Os dois lados da disputa habitam o mesmo corpo, como numa versão continental de “O Médico e o Monstro”, e até atendem pelo mesmo nome –vamos chamá-los de Brasil A e Brasil B.

O fenômeno está longe de ser inédito na história das nações, embora a recorrência não diminua sua dramaticidade. Trata-se de uma disputa pela alma do país.

Um raro ponto positivo de lutas fratricidas como esta é que qualquer criança as entende. Na verdade, não há modo melhor de dar conta delas do que o maniqueísmo dos contos de fadas.

Mulher usa máscara com imagem do presidente Jair Bolsonaro, em Brasília - Ueslei Marcelino - 15.mai/Reuters

Maniqueísmo é como chamamos toda visão de mundo que o divida de forma chapada entre bem e mal. A palavra deriva do nome de Manes ou Maniqueu, líder religioso do início do cristianismo que reduzia o universo a uma guerra entre luz e sombra –no caso, entre espírito e matéria.

=== Exercício 1 ===
Transcreva do texto sobre a divisão do Brasil o trecho que começa com as palavras "Um raro ponto" e termina com "contos de fadas.".
=== Exercício 2 ===
Dê continuidade ao texto sobre a divisão do Brasil, começando logo após a última frase apresentada.
Os registros não são necessários para esta atividade.

=== Dados para análise ===
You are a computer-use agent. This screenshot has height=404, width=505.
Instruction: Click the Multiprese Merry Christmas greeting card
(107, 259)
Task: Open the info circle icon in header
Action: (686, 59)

=== Sua resposta 1 ===
Um raro ponto positivo de lutas fratricidas como esta é que qualquer criança as entende. Na verdade, não há modo melhor de dar conta delas do que o maniqueísmo dos contos de fadas.

=== Sua resposta 2 ===
Se a seita maniqueísta foi parar no museu das religiões, a palavra ficou viva em outros contextos. No mundo da contação de histórias virou nome feio, sinônimo de uma visão pueril da condição humana, marca de autores previsíveis e rasos.

No entanto, há uma razão para que histórias tradicionais trabalhem com arquétipos de bem e mal. Forças pró-vida e pró-morte se debatem mesmo dentro de indivíduos e sociedades.

O que é incomum é se distribuírem em campos opostos de forma tão organizada como ocorre hoje no país. Em contextos mais próximos da normalidade, vêm meio misturadas.

Assim como a pessoa que calunia o colega de escritório com quem disputa uma promoção é a mesma que faz trabalho voluntário na creche popular do bairro, o país que foi o último do Ocidente a abolir a escravidão é o mesmo que criou o Bolsa Família.

O maniqueísmo puro que racha o Brasil como uma machadada de madeireiro do Salles só comparece em momentos de crise aguda –psíquica, no caso de conflitos íntimos, ou política, no caso de nações.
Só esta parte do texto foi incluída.